Fue precisamente aquella mañana cuando se habló de la abuela de Albert. Casi todos los días, a la misma hora, la veía salir por la puerta contigua a la tienda de granos y semillas. A menudo había pensado que, cuando ella salía, Albert se quedaba solo y esto me inquietaba un poco, pues por nada del mundo mis padres me habrían dejado solo en casa.

La señora Rambures, se llamaba. Era alta y flaca, con la tez de color gris, y enguantada del mismo color. Llamaba la atención sobre todo porque era la única que iba elegantemente vestida al mercado, con sombrero, un velillo malva y un bolso de malla con cierre de plata.

Mi tía, que no miraba nada, no había dejado de fijarse en ella y yo lo comprendía, sin explicármelo, que así debía ser.

—¿Quién es esa mujer que hace tantos remilgos?

La señora Rambures no hacía remilgos. Era muy digna, como si llevara medio luto. Es verdad que se levantaba meticulosamente la falda para pasar por encima de los restos de coles o por los charcos fangosos, y también que procuraba no rozar las paradas. Evitaba asimismo contestar a las comadres que la interpelaban y daba dos veces la vuelta al mercado para comprar muy poca cosa.

—Es una desgraciada —suspiró mi madre—. Un día se lo contaré detalladamente… Su marido tenía una buena posición… Estaba, creo, en Intendencia… Su hijo es un golfo… Ha…

Bajó la voz, como si yo no debiera oírla.

—Ha estado dos veces en la cárcel. Ella ha recogido a su nieto, que está tuberculoso… Viven casi de nada, en un pisito de dos habitaciones.

Dos palabras llamaron mi atención: cárcel y tuberculoso. Busqué a Albert con los ojos y le vi sentado en su sillita, hojeando un libro de estampas. ¿Se debía a que estaba tuberculoso que tuviera ese aspecto de niña? ¿Y por qué no le cortaban los largos cabellos rizados que hacían reír a la gente cuando salía a la calle? ¿Por qué lo vestían de una manera tan extraña? Aquel día, por ejemplo, llevaba su traje de terciopelo, un traje de marinero como los que yo había llevado antes de tener el de cazador. Pero, en vez de un cuello de piqué, llevaba uno de reps blanco, ancho y con encajes.

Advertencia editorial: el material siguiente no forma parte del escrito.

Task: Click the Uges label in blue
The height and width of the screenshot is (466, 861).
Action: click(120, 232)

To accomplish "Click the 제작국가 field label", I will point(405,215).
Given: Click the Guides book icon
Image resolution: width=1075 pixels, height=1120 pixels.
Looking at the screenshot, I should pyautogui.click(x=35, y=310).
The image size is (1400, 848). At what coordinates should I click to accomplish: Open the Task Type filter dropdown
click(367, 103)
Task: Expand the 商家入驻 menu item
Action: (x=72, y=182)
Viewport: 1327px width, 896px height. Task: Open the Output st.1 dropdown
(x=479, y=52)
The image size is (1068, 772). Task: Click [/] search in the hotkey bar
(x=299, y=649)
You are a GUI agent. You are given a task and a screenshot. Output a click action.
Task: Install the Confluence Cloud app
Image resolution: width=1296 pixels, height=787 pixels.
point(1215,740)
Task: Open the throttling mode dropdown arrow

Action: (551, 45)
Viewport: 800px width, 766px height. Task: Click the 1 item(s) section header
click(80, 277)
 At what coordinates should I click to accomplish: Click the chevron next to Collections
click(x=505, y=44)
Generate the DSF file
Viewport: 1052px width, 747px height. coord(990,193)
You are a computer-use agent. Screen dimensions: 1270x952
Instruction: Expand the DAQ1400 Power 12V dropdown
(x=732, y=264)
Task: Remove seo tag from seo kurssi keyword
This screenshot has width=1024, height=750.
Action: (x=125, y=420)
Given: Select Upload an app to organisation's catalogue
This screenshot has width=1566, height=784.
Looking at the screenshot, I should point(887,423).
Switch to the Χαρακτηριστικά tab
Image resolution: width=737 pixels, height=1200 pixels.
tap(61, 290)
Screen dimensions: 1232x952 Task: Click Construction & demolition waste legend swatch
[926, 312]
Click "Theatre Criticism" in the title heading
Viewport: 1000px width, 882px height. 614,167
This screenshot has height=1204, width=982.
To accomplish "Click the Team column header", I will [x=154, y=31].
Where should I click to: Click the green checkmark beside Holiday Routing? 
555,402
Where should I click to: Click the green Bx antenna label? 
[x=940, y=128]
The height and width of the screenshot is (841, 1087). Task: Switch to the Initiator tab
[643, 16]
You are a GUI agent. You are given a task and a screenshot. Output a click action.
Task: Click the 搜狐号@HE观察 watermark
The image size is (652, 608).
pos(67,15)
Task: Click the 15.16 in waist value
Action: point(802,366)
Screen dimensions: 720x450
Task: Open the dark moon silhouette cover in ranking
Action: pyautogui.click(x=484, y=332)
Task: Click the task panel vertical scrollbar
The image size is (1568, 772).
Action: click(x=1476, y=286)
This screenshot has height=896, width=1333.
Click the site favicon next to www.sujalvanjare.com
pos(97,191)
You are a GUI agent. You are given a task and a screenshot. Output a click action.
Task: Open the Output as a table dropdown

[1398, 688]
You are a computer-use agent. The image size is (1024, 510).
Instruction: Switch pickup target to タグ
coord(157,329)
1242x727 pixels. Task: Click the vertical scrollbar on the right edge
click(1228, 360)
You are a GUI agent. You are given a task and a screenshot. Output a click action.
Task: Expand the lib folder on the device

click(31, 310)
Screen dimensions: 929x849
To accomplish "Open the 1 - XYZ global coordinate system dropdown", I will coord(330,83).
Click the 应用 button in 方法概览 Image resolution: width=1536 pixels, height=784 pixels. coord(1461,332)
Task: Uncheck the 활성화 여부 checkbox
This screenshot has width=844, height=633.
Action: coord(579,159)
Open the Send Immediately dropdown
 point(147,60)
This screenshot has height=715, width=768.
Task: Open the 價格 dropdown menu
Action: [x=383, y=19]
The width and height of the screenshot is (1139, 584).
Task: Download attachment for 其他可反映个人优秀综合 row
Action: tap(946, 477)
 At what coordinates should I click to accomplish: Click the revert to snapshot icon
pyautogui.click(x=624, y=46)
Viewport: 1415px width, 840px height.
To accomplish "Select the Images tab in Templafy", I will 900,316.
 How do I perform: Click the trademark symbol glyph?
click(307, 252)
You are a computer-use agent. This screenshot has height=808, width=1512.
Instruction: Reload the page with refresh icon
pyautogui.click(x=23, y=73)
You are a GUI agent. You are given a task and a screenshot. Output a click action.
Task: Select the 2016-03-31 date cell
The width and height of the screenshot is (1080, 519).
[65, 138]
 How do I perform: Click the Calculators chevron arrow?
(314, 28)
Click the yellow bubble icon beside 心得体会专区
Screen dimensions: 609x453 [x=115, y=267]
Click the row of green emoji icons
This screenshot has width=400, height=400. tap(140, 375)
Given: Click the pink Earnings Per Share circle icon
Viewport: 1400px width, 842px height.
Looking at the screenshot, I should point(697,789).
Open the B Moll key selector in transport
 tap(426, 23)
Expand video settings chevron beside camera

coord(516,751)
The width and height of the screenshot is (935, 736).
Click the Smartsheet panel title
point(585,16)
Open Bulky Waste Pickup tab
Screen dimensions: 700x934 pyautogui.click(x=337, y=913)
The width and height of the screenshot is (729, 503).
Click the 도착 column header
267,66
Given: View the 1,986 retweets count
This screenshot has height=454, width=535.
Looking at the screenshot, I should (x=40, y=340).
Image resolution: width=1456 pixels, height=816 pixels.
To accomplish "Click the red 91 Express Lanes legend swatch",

Tía Valérie lo examinó y no dijo nada. Debía de agradarle saber que aquél, por lo menos, estaba enfermo. Después sonó la campanilla de la tienda. Mi madre desapareció por la escalera. Oí la voz de una pescadera que venía a menudo y que suspiraba:

—Me pregunto qué será de nosotros con todas estas huelgas…

Interrogué a mi tía.

—¿Qué es una huelga?

—Es cuando los obreros no quieren trabajar.

—¿Y qué hacen entonces?

—Se pelean con los gendarmes y cortan a navajazos los jarretes de los caballos…

Mi tía era feroz. Sus ojillos anegados en agua me miraban fijamente.

—Si esto continúa, seguro que estallará la revolución.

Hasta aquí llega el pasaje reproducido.